### What is required:
Reproduce, word for word, the stretch of entries below from the line containing "is (816, 610)." through the end of the entries. Leave the pictures out.

### Provided records:
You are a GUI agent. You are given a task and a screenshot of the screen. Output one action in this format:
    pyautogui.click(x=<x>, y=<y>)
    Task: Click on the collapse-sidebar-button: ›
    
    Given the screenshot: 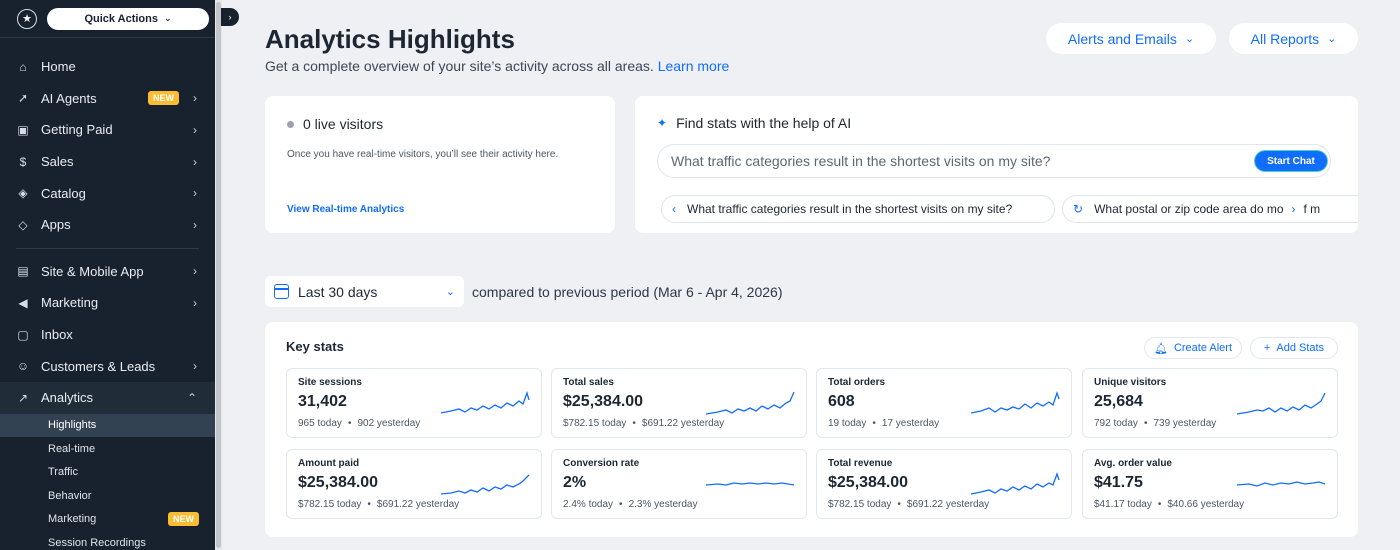 What is the action you would take?
    pyautogui.click(x=230, y=17)
    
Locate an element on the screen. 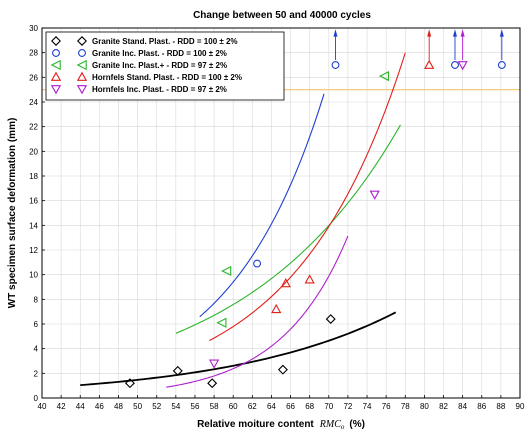 This screenshot has height=436, width=530. x-axis-label-unit: (%) is located at coordinates (357, 424).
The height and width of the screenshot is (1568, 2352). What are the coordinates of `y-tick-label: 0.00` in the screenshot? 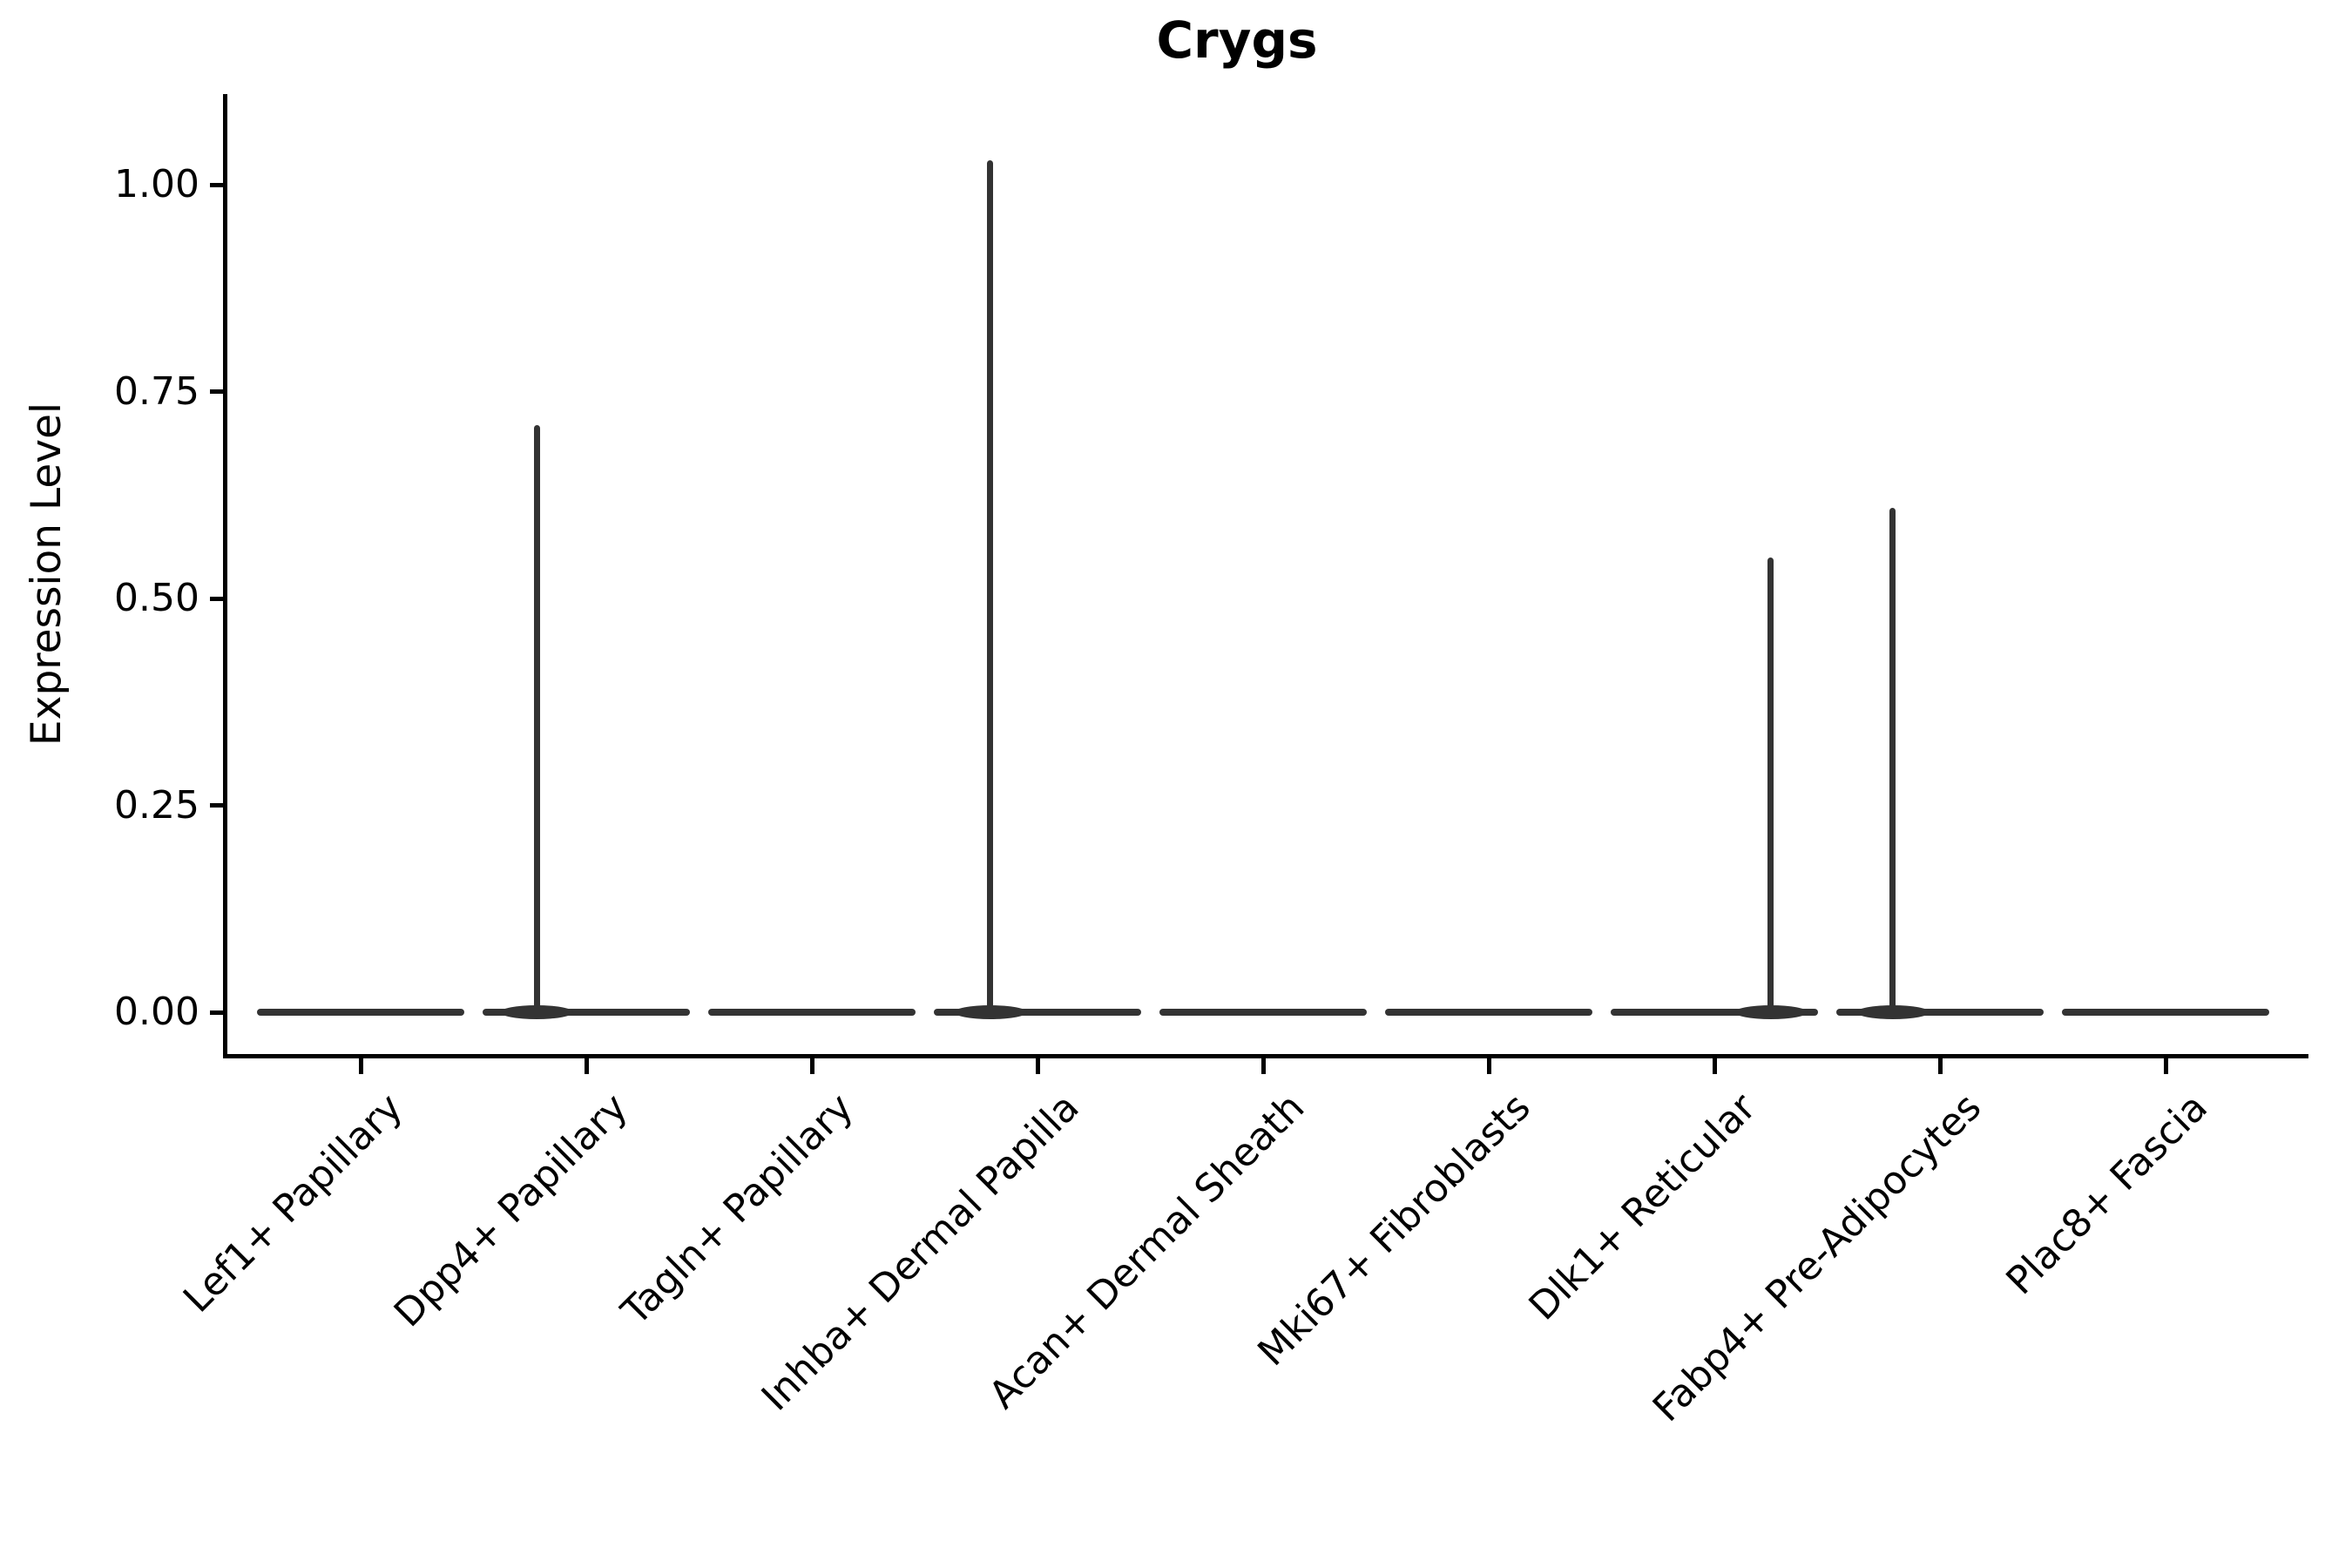 It's located at (156, 1012).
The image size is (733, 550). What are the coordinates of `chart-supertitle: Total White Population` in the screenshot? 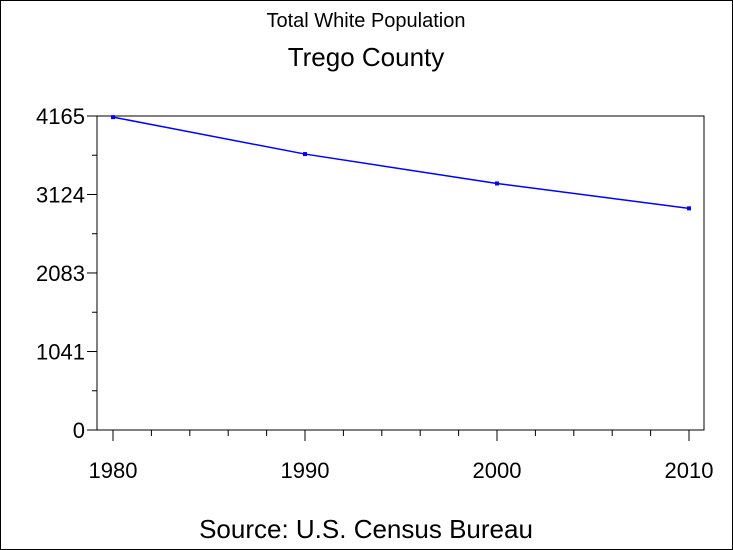 It's located at (366, 21).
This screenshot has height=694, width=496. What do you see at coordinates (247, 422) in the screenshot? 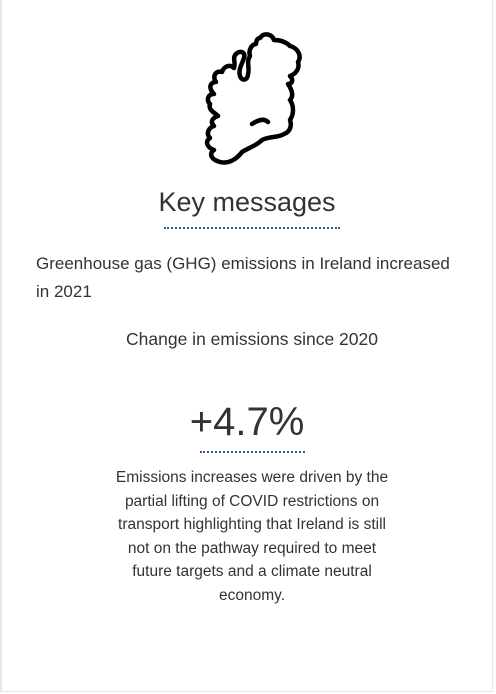
I see `emissions-change-value: +4.7%` at bounding box center [247, 422].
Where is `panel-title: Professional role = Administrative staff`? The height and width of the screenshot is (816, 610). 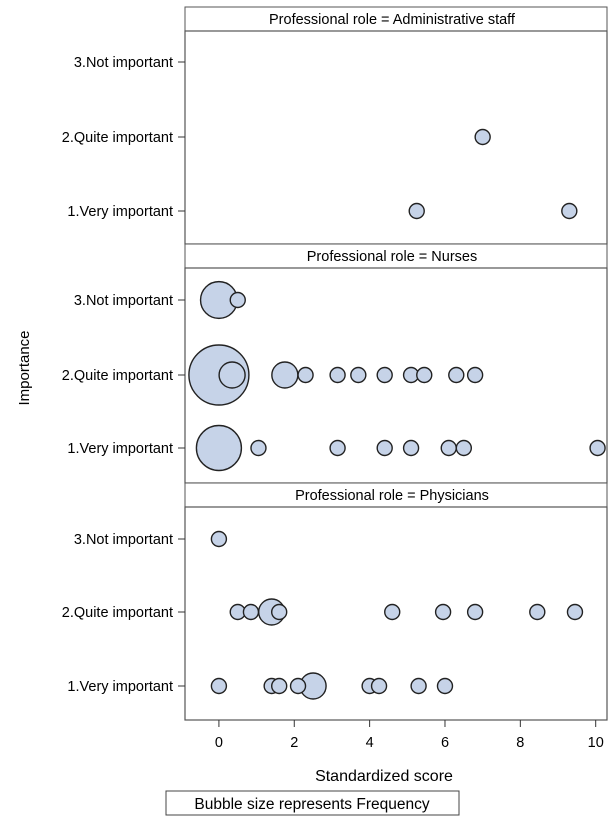
panel-title: Professional role = Administrative staff is located at coordinates (392, 20).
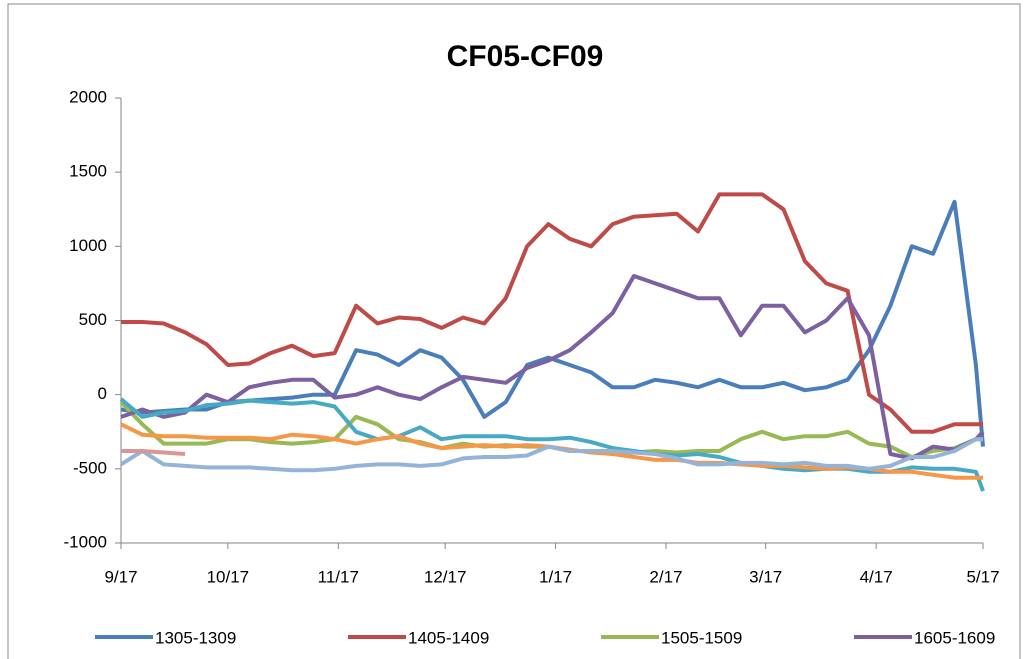 The width and height of the screenshot is (1028, 659). I want to click on legend-label: 1405-1409, so click(448, 638).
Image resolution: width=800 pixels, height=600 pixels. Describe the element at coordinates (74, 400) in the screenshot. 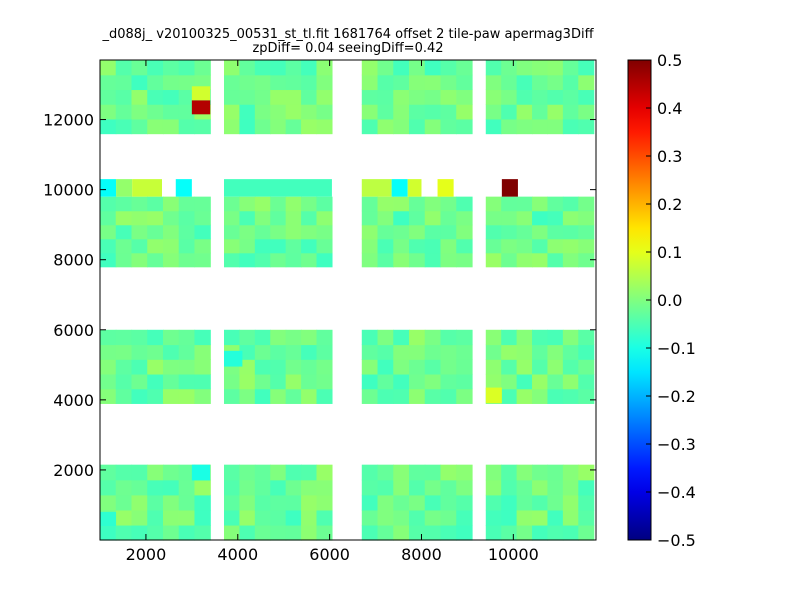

### Task answer:
Where is `panel-title: Professional role = Administrative staff`? The height and width of the screenshot is (816, 610). 
panel-title: Professional role = Administrative staff is located at coordinates (392, 20).
 The width and height of the screenshot is (1028, 659). I want to click on legend-label: 1405-1409, so click(448, 638).
Image resolution: width=800 pixels, height=600 pixels. Describe the element at coordinates (74, 400) in the screenshot. 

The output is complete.